METHOD OF DEPENDENCES MINING IN BIG DATA SETS WITH OMISSIONS AS AN EXAMPLE OF DATA ON THE SPREAD OF COVID
DOI:
https://doi.org/10.31891/2307-5732-2024-333-2-1Keywords:
extraction of data dependencies, large data sets, associative ruleAbstract
In the article, a method of big data analysis with omissions is developed on the example of the construction of advisory rules regarding adequate state policy to reduce the spread of new Covid-19 cases. Association rules and rule generation in Big Data have a number of challenges, the main one being the presence of large numbers of vectors and multivalued datasets. That is why in the paper the system of these rules is based on a new ensemble of machine learning techniques such as associative rules, regression tree and clustering. This study used pooled data from the Government's COVID-19 Response Tracker and ECDC's Covid-19. Clustering was performed using the k-means method. Gap statistics allow finding an appropriate number of clusters, and in the case study three clusters were selected. The clusters differ in the recommendations and actions of the correspondent governments. Thus, the first countries of the cluster chose to close schools and control international travel as the main recommendations; countries in the second cluster recommended staying at home, while the main recommendations from the governments of countries in the third cluster were to stay at home and cancel public events. The same country can be attached to different clusters at different time intervals. Therefore, the clustering by countries will not be so unambiguous. That is why the time series for the detached country can be interesting and will be the subject of further study.
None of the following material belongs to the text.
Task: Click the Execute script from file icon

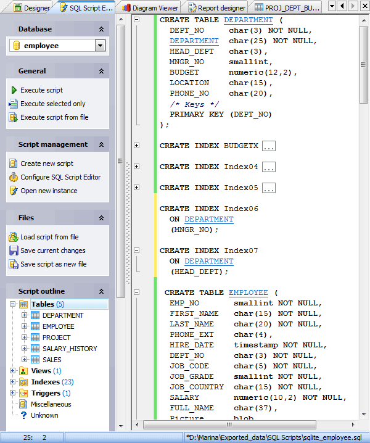Action: point(14,117)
In addition, the impact of such clustering on the spread of COVID-19, the position and duration of the peak, and the mortality rate will also be the subject of our further investigation. A regression decision-making tree was built, a set of rules was obtained from the decision tree and applied rules for generating associative dependencies. The resulting dependencies can be used for strategic planning in the healthcare system.